Primo Marzo a Reggio Emilia e Parma

“La dignità non ha colore”, “il rispetto non ha confini”, “abbattere le gabbie aprire le frontiere”, “rompere le gabbie”, “sicurezza o stato di polizia?”, “nei cie la polizia strupra, nei tribunali lo stato si assolve”. Sono solo alcuni slogan del corteo antirazzista che il 1° marzo ha attraversato il centro di Parma al ritmo di musica, slogan ed interventi al megafono. Dopo il riuscito presidio dell’anno scorso quest’anno si è deciso di scendere in strada per far sentire alla città la forza di un movimento di opposizione al razzismo.
Partecipato da numerose comunità straniere che hanno promosso l’iniziativa insieme a vari gruppi ed associazioni della città i manifestanti hanno sottolineato la volontà di combattere il razzismo dilagante e di opporsi alle discriminazioni, ai campi di concentramento della democrazia, i Centri di Identificazione ed Espulsione, alle leggi razziali, alle leggi e sanatorie truffa.
Un primo passo per incontrarsi e discutere su come scuotere una città come Parma, capofila dei progetti sulla sicurezza del Ministero degli Interni Roberto Maroni e teatro di numerosi rastrellamenti razziali ai danni di chi non ha documenti, di negazione dei diritti fondamentali, dalla casa al lavoro allo studio anche per chi è riuscito ad ottenere faticosamente quel pezzo di carta, rischiando sempre di perderlo con la perdita del lavoro.
Un corteo colorato e partecipato che ha coinvolto molte persone che si sono unite lungo il percorso: numerosi gli interventi durante e alla fine della manifestazione nella centrale Piazza Garibaldi, proprio sotto al Comune di Parma, professionista nel razzismo istituzionale e nelle discriminazioni razziali.
Presenti bandiere rosse e rosso e nere, distribuiti diversi volantini informativi sulla realtà dei Cie, sul ruolo della Croce Rossa Italiana e della Camst, sulla necessità di “mettersi di traverso” alla caccia ai senza documenti su treni, autobus e nei mercati.

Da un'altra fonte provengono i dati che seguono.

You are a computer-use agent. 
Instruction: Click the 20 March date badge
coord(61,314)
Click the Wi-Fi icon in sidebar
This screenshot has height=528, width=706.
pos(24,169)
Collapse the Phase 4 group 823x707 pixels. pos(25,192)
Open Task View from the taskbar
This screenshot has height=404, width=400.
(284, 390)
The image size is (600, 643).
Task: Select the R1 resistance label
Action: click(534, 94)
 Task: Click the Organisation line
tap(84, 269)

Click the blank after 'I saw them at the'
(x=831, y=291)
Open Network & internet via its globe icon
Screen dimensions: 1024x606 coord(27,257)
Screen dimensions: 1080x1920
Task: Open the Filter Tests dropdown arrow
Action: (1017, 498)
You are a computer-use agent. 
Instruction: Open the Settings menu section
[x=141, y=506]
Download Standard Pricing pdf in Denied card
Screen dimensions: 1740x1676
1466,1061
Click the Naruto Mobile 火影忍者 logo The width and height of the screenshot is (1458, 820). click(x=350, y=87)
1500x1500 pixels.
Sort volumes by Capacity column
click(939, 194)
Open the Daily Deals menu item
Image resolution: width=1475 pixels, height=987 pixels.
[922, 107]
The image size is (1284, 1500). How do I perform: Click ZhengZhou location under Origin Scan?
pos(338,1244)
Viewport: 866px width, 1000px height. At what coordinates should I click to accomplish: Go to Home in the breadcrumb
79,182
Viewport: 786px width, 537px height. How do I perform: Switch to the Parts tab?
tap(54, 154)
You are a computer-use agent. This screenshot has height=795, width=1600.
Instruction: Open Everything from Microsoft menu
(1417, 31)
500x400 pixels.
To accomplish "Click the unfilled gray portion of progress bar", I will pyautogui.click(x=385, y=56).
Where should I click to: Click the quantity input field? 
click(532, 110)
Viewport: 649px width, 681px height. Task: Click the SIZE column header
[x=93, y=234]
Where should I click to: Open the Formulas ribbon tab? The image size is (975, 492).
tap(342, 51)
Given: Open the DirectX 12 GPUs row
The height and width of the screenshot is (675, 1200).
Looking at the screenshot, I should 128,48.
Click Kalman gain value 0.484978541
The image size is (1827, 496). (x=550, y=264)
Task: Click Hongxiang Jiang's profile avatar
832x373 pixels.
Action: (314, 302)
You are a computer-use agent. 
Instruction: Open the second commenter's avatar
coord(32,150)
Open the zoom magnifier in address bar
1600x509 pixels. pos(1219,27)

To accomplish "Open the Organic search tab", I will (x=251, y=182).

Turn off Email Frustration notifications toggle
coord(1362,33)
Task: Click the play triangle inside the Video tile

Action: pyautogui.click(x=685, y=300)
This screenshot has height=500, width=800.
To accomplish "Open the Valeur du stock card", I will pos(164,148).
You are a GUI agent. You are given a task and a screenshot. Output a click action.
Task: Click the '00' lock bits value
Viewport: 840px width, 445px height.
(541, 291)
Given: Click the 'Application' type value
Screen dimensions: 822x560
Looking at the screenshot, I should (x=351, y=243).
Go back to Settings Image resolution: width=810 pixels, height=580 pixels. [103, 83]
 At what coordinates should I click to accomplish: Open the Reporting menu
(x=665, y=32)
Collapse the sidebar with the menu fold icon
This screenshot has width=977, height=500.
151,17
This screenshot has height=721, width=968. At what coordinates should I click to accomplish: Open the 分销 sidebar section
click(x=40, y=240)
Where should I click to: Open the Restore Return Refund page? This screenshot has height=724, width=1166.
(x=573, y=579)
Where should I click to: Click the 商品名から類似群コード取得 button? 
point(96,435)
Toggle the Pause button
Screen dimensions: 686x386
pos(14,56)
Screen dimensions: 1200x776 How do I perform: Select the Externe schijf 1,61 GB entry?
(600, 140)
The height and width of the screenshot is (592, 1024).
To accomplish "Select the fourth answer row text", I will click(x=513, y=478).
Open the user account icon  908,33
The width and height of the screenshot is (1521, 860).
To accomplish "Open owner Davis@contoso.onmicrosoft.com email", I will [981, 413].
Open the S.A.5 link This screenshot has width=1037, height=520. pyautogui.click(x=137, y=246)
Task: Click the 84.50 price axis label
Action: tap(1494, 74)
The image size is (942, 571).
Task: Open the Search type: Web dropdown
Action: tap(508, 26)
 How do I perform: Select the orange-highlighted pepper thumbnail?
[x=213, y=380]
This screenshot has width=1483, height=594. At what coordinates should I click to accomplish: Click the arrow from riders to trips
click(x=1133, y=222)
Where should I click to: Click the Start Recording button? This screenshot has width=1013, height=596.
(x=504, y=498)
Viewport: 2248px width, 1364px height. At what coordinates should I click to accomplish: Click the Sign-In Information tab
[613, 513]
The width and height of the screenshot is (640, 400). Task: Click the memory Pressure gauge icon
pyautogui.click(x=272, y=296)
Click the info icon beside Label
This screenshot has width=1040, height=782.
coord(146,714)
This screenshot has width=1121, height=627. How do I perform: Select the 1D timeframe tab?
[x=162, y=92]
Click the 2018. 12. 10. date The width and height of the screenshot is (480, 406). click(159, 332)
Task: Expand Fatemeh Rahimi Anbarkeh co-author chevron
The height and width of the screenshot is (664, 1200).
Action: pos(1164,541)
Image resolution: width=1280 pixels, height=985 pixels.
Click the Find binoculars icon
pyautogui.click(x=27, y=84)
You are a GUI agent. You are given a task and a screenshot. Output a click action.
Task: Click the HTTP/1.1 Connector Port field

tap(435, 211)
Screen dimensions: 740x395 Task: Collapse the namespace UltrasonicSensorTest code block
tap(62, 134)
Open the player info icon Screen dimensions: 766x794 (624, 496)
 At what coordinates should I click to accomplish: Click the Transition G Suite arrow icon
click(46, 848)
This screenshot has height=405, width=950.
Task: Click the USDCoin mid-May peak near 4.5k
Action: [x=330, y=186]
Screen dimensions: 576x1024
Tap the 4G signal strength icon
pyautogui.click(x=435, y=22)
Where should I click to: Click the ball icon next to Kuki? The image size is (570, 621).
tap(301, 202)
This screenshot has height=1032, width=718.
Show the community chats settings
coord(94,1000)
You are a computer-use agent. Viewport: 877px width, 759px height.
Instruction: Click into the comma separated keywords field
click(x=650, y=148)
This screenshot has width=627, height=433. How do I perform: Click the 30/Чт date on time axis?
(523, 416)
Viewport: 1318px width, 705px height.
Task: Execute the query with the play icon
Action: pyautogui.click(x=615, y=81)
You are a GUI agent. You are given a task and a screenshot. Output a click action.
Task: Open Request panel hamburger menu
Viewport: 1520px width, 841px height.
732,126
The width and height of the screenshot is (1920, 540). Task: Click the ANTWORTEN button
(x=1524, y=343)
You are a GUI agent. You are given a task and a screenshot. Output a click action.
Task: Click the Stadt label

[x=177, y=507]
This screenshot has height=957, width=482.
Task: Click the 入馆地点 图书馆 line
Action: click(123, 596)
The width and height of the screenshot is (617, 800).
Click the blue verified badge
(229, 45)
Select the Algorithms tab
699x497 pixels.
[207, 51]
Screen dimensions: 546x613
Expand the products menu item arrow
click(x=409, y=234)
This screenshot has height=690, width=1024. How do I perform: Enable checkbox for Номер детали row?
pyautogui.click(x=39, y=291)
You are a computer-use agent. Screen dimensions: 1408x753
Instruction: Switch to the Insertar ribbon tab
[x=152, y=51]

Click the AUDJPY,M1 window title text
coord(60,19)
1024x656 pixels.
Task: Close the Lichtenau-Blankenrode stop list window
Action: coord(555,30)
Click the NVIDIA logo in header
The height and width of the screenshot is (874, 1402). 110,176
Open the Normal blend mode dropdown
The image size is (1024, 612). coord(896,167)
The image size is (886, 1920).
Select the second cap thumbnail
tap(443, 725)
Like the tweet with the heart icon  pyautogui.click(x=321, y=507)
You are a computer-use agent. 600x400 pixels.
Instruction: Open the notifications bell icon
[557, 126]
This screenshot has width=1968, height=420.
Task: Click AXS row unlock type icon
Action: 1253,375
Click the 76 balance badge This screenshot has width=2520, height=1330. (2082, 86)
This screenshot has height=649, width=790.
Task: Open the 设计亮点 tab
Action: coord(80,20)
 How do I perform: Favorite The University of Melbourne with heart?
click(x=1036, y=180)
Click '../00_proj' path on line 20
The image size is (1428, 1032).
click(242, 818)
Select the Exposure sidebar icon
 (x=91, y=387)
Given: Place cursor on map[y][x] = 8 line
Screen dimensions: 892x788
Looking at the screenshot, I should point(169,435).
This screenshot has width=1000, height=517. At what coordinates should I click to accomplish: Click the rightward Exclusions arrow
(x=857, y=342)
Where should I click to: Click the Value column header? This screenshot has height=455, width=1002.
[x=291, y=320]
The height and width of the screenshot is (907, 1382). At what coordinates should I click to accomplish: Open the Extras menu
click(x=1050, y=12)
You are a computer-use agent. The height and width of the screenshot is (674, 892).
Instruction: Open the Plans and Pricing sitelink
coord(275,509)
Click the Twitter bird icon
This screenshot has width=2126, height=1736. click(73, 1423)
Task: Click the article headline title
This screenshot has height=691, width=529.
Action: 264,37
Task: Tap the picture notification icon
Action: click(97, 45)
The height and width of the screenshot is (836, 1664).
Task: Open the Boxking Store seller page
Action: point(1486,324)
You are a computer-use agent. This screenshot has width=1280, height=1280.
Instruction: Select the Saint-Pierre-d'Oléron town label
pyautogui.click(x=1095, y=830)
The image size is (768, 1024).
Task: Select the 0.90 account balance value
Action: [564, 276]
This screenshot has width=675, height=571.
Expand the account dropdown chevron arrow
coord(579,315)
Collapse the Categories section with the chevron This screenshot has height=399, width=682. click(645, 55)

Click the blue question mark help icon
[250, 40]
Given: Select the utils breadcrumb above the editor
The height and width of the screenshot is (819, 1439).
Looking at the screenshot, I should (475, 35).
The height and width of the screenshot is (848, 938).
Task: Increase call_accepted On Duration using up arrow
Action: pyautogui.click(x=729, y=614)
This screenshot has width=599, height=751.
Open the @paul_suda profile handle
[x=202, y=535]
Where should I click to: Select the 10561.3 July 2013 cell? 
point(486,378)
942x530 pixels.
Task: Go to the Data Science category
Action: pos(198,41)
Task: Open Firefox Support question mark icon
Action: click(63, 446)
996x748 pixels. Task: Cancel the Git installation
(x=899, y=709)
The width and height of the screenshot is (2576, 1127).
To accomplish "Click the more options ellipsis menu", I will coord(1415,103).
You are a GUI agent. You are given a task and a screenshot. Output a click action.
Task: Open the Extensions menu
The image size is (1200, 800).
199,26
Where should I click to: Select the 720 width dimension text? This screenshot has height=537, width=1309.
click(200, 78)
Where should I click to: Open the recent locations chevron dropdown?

C’è stato un grido collettivo di solidarietà per i popoli in lotta, dalla Tunisia all’Egitto alla Libia. In testa al corteo i nuovi abitanti delle due palazzine occupate di via Bengasi a reclamare il diritto alla casa ed alla dignità.

Anche quest’anno a Reggio Emilia si è tenuta la manifestazione antirazzista del primo marzo e lo sciopero dei lavoratori solidali alla lotta per i diritti dei migranti.
Le parole d’ordine del corteo erano chiare: permesso di soggiorno per tutti, chiusura dei cie, abolizione del pacchetto sicurezza e della Bossi-Fini, porre fine allo sfruttamento dei lavoratori, stranieri e non.
Il corteo si è snodato dalla stazione di Reggio, posta in un quartiere a forte presenza di immigrati, ed è proseguito per il centro cittadino. L’iniziativa ha visto scendere in piazza cinquecento persone, in gran parte stranieri, con in testa i lavoratori della GFE, “cooperativa” della bassa, dove in trecento sono da quattro mesi in presidio permanente per il mantenimento del posto di lavoro. L’iniziativa, promossa dal Comitato NoPacchetto sicurezza, è stata partecipata dagli universitari e dalle varie realtà della città. Molte le lingue utilizzate per ribadire sempre gli stessi principi: la solidarietà con gli insorti nordafricani e con i profughi in arrivo in Italia, la solidarietà con tutti gli sfruttati e la necessità di superare le distinzioni tra italiani e stranieri, perchè davanti agli sfruttatori siamo tutti sfruttati.
Dopo gli interventi conclusivi in piazza Casotti il corteo si è sciolto e si è tenuto un pranzo al circolo Berneri partecipato da molti manifestanti.